What equally draws our attention is what these athletes do outside of competition to prepare for such events. We want to know their strength and conditioning routines, diet and mindset, and in the last five to 10 years, we have wanted to know more about their recovery strategies such as sleep, sleep timing, and sleep before and after a competition. Famous athletes such as Tom Brady and LeBron James have publicly spoken about the importance of sleep, specifically as they get older. Irish rugby scrum half player Peter Stringer played rugby into his forties and credits a focus on sleep, nutrition and recovery to his longevity in the sport. I have worked with elite athletes over 30 years old to focus specifically on these areas in Major League Baseball (MLB) and Formula 1 (F1). Athletes at this level grapple with repeated competition, such as baseball with 162 games in a season, the duration of the competition, such as an F1 race, and travel and jet lag associated with travelling the world to compete. Therefore, a focus on sleep and recovery is paramount to an athlete’s performance.
But how much do we know about sleep, recovery and performance in elite athletic populations? How good is the research? Are the practitioners' approaches to athletes adequate? Since 2010 we have observed a significant increase in the quantity and quality of athletic research. More than 80% of this research is original and the vast majority of it has taken place in the last five years.
Two main countries have contributed to this research. They are Australia, where I live (although I am from Ireland), and the United States. Australia is also home to the top four academic institutions that publish this research, including the Australian Institute of Sport; Central Queensland University; University of Technology Sydney and the University of Western Australia, where I am currently an adjunct senior research fellow.
While this increase in research and research outputs is excellent, the current approach is generally geared towards collecting large data sets to appease the statistical power required to find an effect over time or prove an intervention. Achieving large-scale data or repeated data collection over a day, week/s or season becomes cumbersome and difficult with athletes who are often overburdened with lots of data collection. It gets in the way of the technical aspect of the sport and the sport-specific training.

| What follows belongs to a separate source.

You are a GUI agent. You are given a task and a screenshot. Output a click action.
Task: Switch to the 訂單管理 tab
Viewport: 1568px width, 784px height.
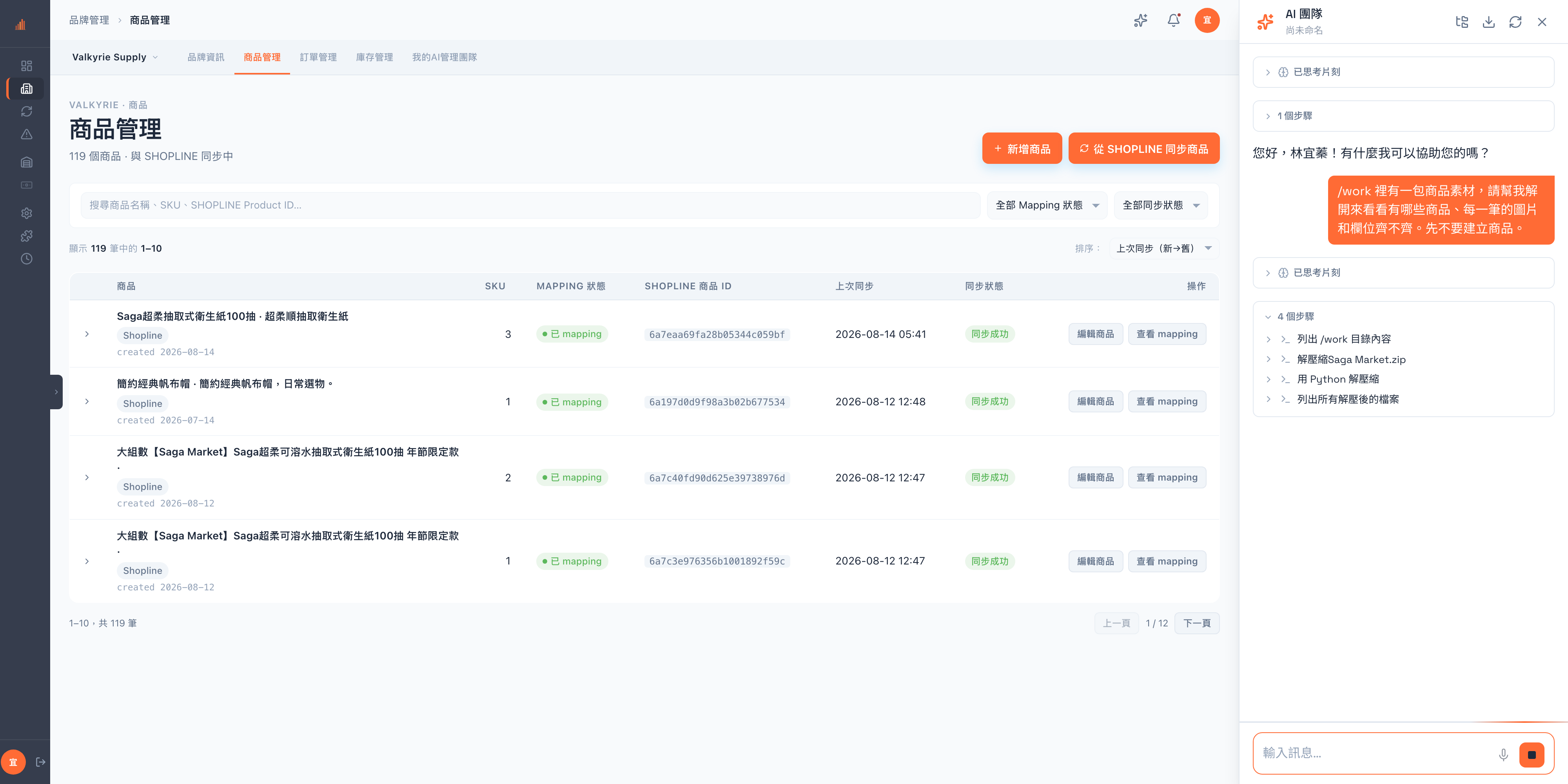tap(318, 57)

Imagine asking players to self-report one to two times a day their fatigue, sleepiness or mood and then imagine that over an entire season. The athlete and the coaches start viewing the data collection as non-value adding and a pain to keep collecting over time.
In many studies, the focus has been on group data to collect sleep-wake behaviors over time using wearable devices such as actigraphy and sleep diaries or questionnaires. This helps generate group
or team data to identify trends on specific days or nights, home versus away games, and for extended travel or periods of extreme jet lag. In addition, coaches and performance staff can use this data to plan
practice times, travel, recovery and media engagements. However, we may be losing out with this approach as we are missing so much related to the individuals who make up that data point with standard deviation. We tend to lack the focus on the individual athlete, and there is a scarcity of studies in athletic populations aimed to support the individual athlete.